Reputation: 5550
In Pytorch, we load the pretrained model as follows:
net.load_state_dict(torch.load(path)['model_state_dict'])
Then the network structure and the loaded model have to be exactly the same. However, is it possible to load the weights but then modify the network/add an extra parameter?
Note: If we add an extra parameter to the model earlier before loading the weights, e.g.
self.parameter = Parameter(torch.ones(5),requires_grad=True)

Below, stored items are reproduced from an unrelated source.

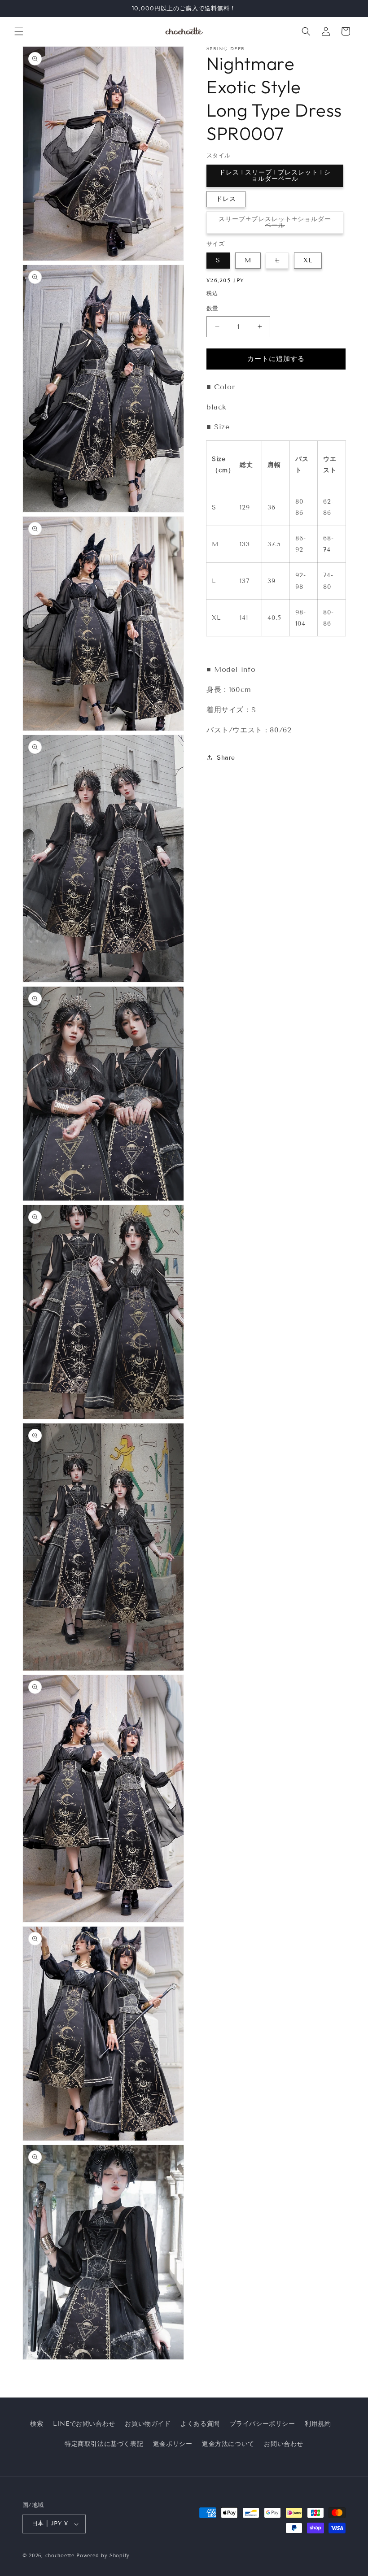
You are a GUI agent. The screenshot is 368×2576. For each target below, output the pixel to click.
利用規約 (318, 2424)
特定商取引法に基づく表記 (104, 2444)
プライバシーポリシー (262, 2424)
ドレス (226, 199)
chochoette (59, 2555)
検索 (36, 2424)
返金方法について (228, 2444)
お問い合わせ (283, 2444)
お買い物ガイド (148, 2424)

we will get Missing key(s) in state_dict:
error when loading the weights.
Upvotes: 2
Views: 1796
Reputation: 37771
Let's create a model and save its' state.
class Model1(nn.Module):
def __init__(self):
super(Model1, self).__init__()
self.encoder = nn.LSTM(100, 50)
def forward(self):
pass
model1 = Model1()
torch.save(model1.state_dict(), 'filename.pt') # saving model
Then create a second model which has a few layers common to the first model. Load the states of the first model and load it to the common layers of the second model.
class Model2(nn.Module):
def __init__(self):
super(Model2, self).__init__()
self.encoder = nn.LSTM(100, 50)
self.linear = nn.Linear(50, 200)
def forward(self):
pass
model1_dict = torch.load('filename.pt')
model2 = Model2()
model2_dict = model2.state_dict()
# 1. filter out unnecessary keys
filtered_dict = {k: v for k, v in model1_dict.items() if k in model2_dict}
# 2. overwrite entries in the existing state dict
model2_dict.update(filtered_dict)
# 3. load the new state dict
model2.load_state_dict(model2_dict)
Upvotes: 4